On Wed, Jan 24, 2018 at 07:17:27AM +0300, Yuri Pankov wrote:
> On Tue, Jan 23, 2018 at 01:22:04PM -0600, Kyle Evans wrote:
>> On Tue, Jan 23, 2018 at 1:10 PM, Yuri Pankov <yuripv@icloud.com> wrote:
>>> On Tue, Jan 23, 2018 at 08:10:32AM -0600, Kyle Evans wrote:
>>>>
>>>> On Mon, Jan 22, 2018 at 11:36 PM, Yuri Pankov <yuripv@icloud.com> wrote:
>>>>>
>>>>> On Tue, Jan 23, 2018 at 03:53:19AM +0300, Yuri Pankov wrote:
>>>>>>
>>>>>>
>>>>>> (CCing Kyle as he's working on regex at the moment and not because he
>>>>>> broke something)
>>>>>>
>>>>>> Hi,
>>>>>>
>>>>>> r302284 added an invalid check which breaks collating ranges:
>>>>>>
>>>>>> -if (table->__collate_load_error) {
>>>>>> -    (void)REQUIRE((uch)start <= (uch)finish, REG_ERANGE);
>>>>>> +if (table->__collate_load_error || MB_CUR_MAX > 1) {
>>>>>> +    (void)REQUIRE(start <= finish, REG_ERANGE);
>>>>>>
>>>>>> The "MB_CUR_MAX > 1" is wrong, we should be doing proper comparison
>>>>>> according to current locale's collation and not simply comparing the
>>>>>> wchar_t values.
>>>>>
>>>>>
>>>>>
>>>>> After re-reading the specification I now see that what looked like a bug
>>>>> is
>>>>> actually an implementation choice, though the one that needs to be
>>>>> documentated.  I'll update the man page if anyone is willing to review
>>>>> (and
>>>>> commit) the changes.
>>>>
>>>>
>>>> Can you point to the section of specification that indicates this is
>>>> OK behavior? It doesn't seem desirable, but I see that GNU systems
>>>> will operate in the same manner that we do now.
>>>
>>>
>>> Here --
>>> http://pubs.opengroup.org/onlinepubs/9699919799/basedefs/V1_chap09.html:
>>> ------------------------------------------------------------------------
>>> In the POSIX locale, a range expression represents the set of collating
>>> elements that fall between two elements in the collation sequence,
>>> inclusive. In other locales, a range expression has unspecified behavior:
>>> strictly conforming applications shall not rely on whether the range
>>> expression is valid, or on the set of collating elements matched.

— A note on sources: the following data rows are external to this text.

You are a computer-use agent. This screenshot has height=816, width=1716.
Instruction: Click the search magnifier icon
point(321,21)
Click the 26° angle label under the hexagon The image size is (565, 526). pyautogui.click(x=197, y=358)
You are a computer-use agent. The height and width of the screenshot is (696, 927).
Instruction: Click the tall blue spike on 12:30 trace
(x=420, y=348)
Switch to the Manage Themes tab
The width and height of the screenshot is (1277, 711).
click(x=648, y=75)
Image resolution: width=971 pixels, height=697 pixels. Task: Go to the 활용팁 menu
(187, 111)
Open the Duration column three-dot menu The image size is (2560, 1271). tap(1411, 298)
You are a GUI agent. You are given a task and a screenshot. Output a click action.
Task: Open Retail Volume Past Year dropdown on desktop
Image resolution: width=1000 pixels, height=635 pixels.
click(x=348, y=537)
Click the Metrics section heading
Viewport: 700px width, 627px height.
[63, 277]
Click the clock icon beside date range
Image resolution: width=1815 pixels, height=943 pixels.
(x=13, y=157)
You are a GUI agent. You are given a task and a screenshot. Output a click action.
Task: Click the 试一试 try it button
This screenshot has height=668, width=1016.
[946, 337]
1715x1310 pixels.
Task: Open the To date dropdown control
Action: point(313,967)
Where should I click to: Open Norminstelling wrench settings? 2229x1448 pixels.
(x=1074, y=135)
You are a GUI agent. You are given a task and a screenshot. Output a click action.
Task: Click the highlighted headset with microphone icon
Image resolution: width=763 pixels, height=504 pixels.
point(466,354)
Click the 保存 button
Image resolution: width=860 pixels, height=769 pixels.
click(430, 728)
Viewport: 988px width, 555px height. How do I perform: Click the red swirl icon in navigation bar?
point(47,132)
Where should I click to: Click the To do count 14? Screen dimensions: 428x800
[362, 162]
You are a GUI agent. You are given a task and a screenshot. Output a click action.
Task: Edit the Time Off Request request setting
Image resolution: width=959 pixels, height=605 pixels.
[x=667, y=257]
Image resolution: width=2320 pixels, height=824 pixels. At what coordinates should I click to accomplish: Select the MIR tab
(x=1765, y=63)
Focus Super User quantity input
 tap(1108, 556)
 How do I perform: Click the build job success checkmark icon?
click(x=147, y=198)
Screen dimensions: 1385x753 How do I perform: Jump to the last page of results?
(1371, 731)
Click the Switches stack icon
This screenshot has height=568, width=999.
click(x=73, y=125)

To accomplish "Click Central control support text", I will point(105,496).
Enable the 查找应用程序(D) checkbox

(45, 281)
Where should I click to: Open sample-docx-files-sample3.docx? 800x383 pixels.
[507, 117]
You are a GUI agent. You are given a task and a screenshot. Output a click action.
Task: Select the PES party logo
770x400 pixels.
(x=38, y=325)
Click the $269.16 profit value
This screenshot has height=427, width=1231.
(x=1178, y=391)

>>> ------------------------------------------------------------------------
>>>
>>
>> Thanks- our current behavior seems reasonable in that context.
>>
>>> I've tried to "fix" what I was seeing as well, and yes, everything outside
>>> of ASCII is ugly, e.g. Cyrillic 'а-я' would match much more than you could
>>> expect if you are doing lookups based on collation order (capital chars and
>>> a lot of other symbols).
>>>
>>> So what we have currently looks the least evil to me:
>>>
>>> - non-collating ASCII lookups for any locale -- looking at the log for
>>>     regcomp.c there was an attempt to "fix" this, but it was reverted as
>>>     a lot of existing code relies on this;
>>> - non-collating multi-byte locale lookups -- they will work for almost
>>>     all   cases, and where they don't, well POSIX says it's undefined :D
>>> - collating single-byte locale lookups for outside of ASCII range --
>>>     they make sense as collation order there doesn't seem to mix
>>>     small/caps/other characters together.
>>>
>>> What I think we need to do is document this as implementation choice in the
>>> code and regex(3) "IMPLEMENTATION NOTES" so that another poor soul doesn't
>>> come trying to fix it as I did :-)
>>
>> I agree with your assessment- such a patch would be welcomed,
>> especially before I go and revise a bunch of this for clarification in
>> a future libregex world.
> 
> Actually, it's broken even more than I thought:
> 
> $ echo 'TEST' | LC_ALL=en_US.ISO8859-1 grep '[a-z]'
> TEST
> 
> That's a result of using collation lookup for singlebyte locales.  Now I
> just think that using collations for range expressions in *any* locale
> is just plain wrong.
> 
> Another side effect of all this "sometimes non-collating" nonsense is
> inability to deal with multibyte characters whose corresponding wide
> character is in 128-255 range -- try adding 'µ' (\302\265, U+00B5) to
> the pattern and observe a nice ~1GB core from grep after endless loop in
> regcomp().  This is due to NC (I guess meaning "non-collating") being
> defined as (CHAR_MAX - CHAR_MIN + 1) which is 256.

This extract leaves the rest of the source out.